= Robert Jones (writer) =

Welsh Anglican priest and writer

Robert Jones (6 January 1810 – 28 March 1879) was a Welsh Anglican priest and writer.

Jones was born on 6 January 1810 in Llanfyllin, Montgomeryshire, Wales and studied at Oswestry School and Jesus College, Oxford, from 1833 to 1837, obtaining a Bachelor of Arts degree. He was ordained and was a curate in Northop, Flintshire, north Wales, then in Barmouth, west Wales. In 1842, he became vicar of All Saints' Church, Rotherhithe, London, where he remained until his death on 28 March 1879.

Jones was a noted scholar of Welsh language and literature, in the mould of Welsh scholarly priests.
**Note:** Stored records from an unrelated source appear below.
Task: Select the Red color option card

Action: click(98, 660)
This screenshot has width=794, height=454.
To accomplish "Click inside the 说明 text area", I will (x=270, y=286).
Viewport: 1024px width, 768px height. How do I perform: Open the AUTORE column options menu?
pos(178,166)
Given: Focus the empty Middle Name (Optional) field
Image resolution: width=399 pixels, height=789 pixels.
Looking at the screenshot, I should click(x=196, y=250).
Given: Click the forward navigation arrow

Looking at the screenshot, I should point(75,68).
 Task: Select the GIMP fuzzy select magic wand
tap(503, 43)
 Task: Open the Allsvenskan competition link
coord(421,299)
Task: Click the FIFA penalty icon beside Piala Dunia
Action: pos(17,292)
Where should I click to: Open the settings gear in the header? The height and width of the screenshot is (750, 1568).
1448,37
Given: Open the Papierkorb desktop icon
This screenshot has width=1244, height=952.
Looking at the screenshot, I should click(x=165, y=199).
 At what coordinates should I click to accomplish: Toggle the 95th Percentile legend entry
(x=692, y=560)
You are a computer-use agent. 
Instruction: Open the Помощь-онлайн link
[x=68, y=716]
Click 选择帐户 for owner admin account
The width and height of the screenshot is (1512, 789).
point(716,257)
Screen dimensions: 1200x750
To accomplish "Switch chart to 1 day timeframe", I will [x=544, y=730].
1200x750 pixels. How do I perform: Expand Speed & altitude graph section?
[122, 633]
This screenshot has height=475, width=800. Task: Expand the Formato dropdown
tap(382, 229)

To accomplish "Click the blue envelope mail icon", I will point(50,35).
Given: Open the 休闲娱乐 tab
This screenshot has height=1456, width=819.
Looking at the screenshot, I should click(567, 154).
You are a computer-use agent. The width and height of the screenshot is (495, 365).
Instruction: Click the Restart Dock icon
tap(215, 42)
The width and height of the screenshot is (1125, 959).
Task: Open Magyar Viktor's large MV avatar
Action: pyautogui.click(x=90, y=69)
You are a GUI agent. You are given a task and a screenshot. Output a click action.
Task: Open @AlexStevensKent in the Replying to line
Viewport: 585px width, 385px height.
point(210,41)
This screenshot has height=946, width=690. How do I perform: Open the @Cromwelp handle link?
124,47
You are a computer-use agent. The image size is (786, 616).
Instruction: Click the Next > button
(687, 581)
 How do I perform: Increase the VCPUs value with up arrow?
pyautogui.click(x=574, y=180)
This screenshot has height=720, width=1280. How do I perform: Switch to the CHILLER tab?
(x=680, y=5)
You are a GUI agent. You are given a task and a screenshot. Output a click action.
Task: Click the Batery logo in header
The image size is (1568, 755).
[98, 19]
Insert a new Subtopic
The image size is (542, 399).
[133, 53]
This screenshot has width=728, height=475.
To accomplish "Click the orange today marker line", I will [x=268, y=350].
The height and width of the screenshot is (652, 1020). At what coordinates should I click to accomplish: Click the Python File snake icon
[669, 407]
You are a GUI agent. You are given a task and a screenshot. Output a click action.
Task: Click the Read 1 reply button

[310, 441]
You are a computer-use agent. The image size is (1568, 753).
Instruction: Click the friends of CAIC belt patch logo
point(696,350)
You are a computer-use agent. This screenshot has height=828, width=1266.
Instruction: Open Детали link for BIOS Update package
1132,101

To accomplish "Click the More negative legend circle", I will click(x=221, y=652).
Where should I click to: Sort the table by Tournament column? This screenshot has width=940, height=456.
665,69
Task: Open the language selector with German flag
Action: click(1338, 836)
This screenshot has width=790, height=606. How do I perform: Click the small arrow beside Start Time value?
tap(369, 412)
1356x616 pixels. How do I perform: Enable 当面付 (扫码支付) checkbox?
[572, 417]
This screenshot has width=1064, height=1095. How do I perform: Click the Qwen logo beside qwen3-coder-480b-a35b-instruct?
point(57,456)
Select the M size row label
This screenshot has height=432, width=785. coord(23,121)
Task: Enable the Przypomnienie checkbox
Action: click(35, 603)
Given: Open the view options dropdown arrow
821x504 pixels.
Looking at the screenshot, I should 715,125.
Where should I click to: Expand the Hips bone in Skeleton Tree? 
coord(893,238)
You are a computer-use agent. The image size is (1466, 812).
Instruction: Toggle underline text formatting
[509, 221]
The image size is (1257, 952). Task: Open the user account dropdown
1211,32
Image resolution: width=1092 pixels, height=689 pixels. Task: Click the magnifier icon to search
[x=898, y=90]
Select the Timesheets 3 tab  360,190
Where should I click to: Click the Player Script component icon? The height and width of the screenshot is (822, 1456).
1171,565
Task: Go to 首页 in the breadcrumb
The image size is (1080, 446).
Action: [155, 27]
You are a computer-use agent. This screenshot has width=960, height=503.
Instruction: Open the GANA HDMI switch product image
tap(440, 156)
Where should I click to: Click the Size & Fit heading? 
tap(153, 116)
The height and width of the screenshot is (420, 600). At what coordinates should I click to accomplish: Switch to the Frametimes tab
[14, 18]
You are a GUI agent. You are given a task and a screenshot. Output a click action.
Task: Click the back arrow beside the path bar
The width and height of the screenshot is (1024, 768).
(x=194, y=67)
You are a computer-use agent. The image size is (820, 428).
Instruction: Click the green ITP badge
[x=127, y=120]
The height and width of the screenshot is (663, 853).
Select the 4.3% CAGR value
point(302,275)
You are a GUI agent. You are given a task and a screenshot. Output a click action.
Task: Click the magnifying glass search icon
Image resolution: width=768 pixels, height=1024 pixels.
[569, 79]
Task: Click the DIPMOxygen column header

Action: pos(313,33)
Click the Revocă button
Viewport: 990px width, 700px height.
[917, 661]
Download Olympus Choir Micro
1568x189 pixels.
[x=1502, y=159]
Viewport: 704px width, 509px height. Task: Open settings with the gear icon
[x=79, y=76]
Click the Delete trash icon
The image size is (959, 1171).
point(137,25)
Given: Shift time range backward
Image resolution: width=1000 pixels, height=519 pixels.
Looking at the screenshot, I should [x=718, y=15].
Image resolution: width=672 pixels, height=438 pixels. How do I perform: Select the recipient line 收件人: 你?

Although he lived in London, he was a strong supporter of Welsh culture both in London and in Wales, being greatly involved with the Welsh community in London and supporting the National Eisteddfod and the newly established University College of Wales, Aberystwyth. He published hymns and poems in Welsh, some that he had written himself. He was the first editor of Y Cymmrodor, the transactions of the Honourable Society of Cymmrodorion, which was first published in 1876. He published reprints of works including William Salesbury's Welsh-English dictionary and an edition of poems and letters by Goronwy Owen. His collection of Welsh books is now held by the Central Library in Swansea.